Problem statement = Go through the listing below and copy out every line that contains the string "Task".
++++ Dataset extract
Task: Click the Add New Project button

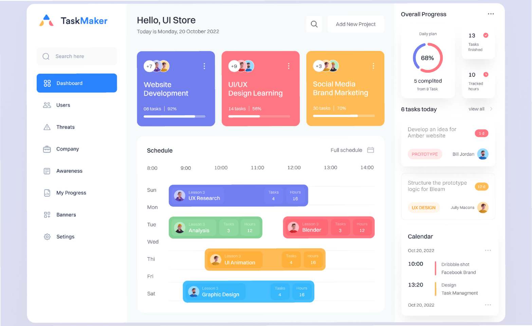Action: coord(355,24)
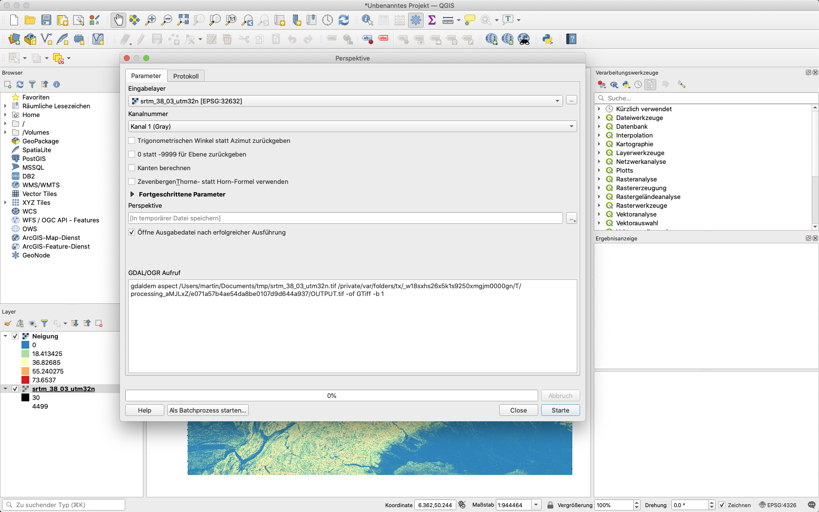Image resolution: width=819 pixels, height=512 pixels.
Task: Enable the Kanten berechnen checkbox
Action: pyautogui.click(x=132, y=168)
++++++++
Result of the exercise =
Task: Click the Add New Project button
Task: Enable the Kanten berechnen checkbox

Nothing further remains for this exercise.